Task objective: Show each line of the data below that contains the word "width". Matches must have the same uppercase and lowercase letters.
╭─ Records
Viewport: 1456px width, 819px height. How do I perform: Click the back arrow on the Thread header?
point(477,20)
╰─
╭─ Records
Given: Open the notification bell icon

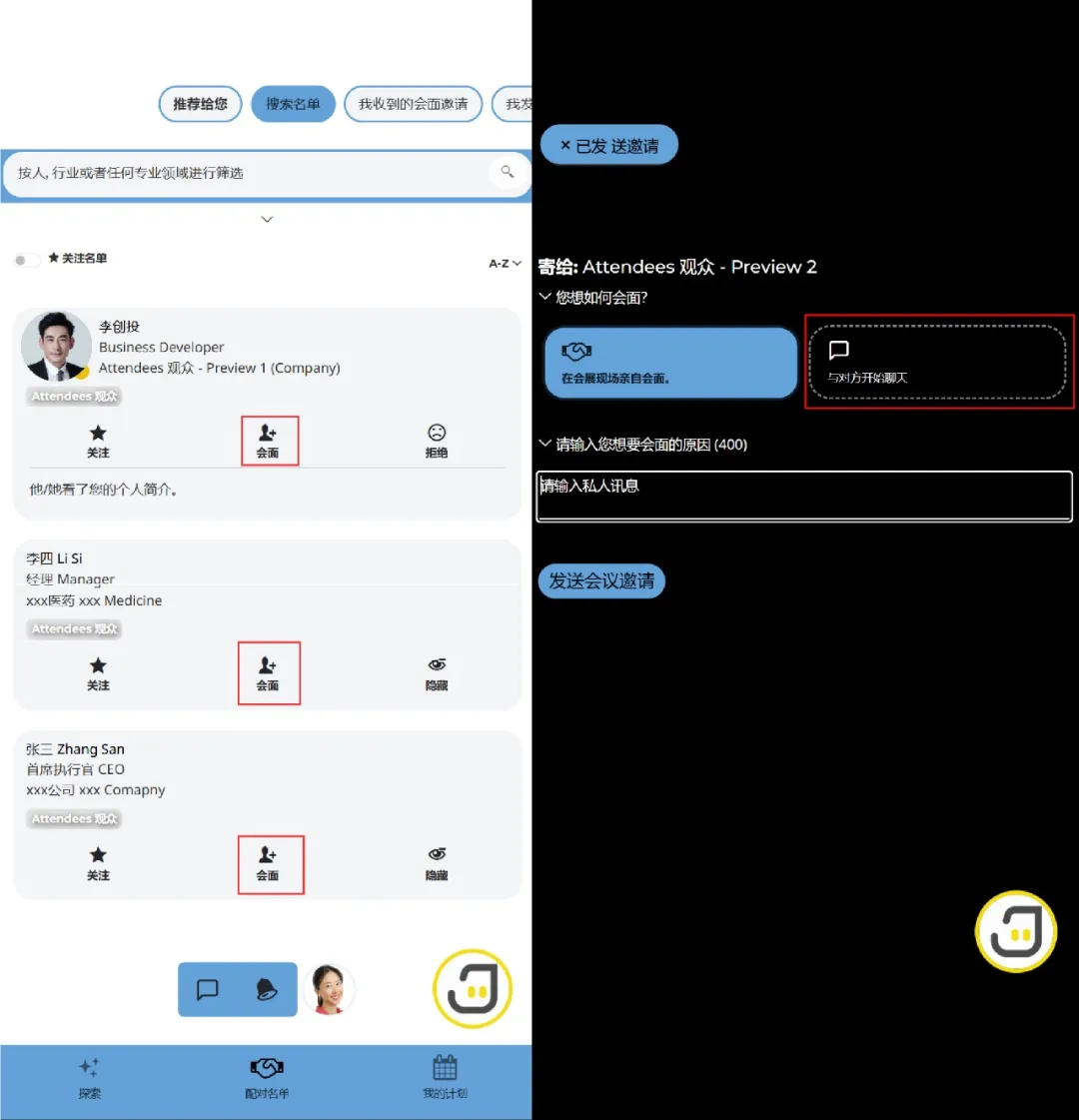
╰─
╭─ Records
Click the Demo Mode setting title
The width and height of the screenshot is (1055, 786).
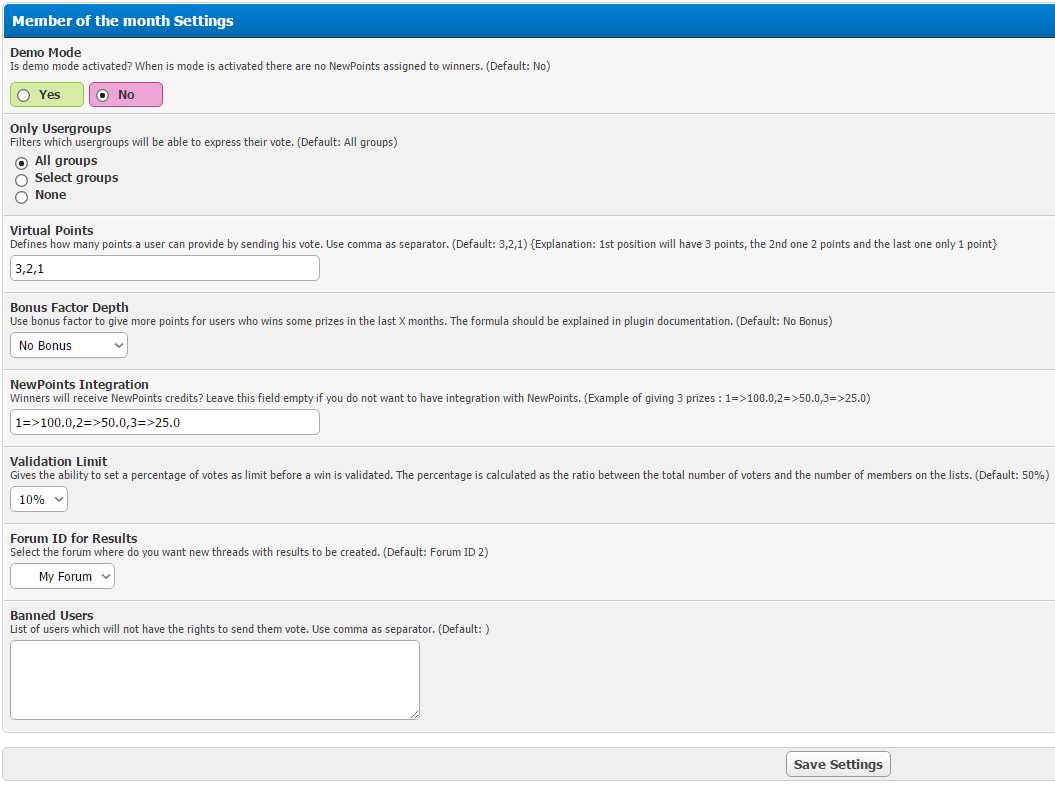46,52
╰─
Right answer:
Viewport: 1456px width, 819px height. How do I perform: Click the back arrow on the Thread header?
The width and height of the screenshot is (1055, 786).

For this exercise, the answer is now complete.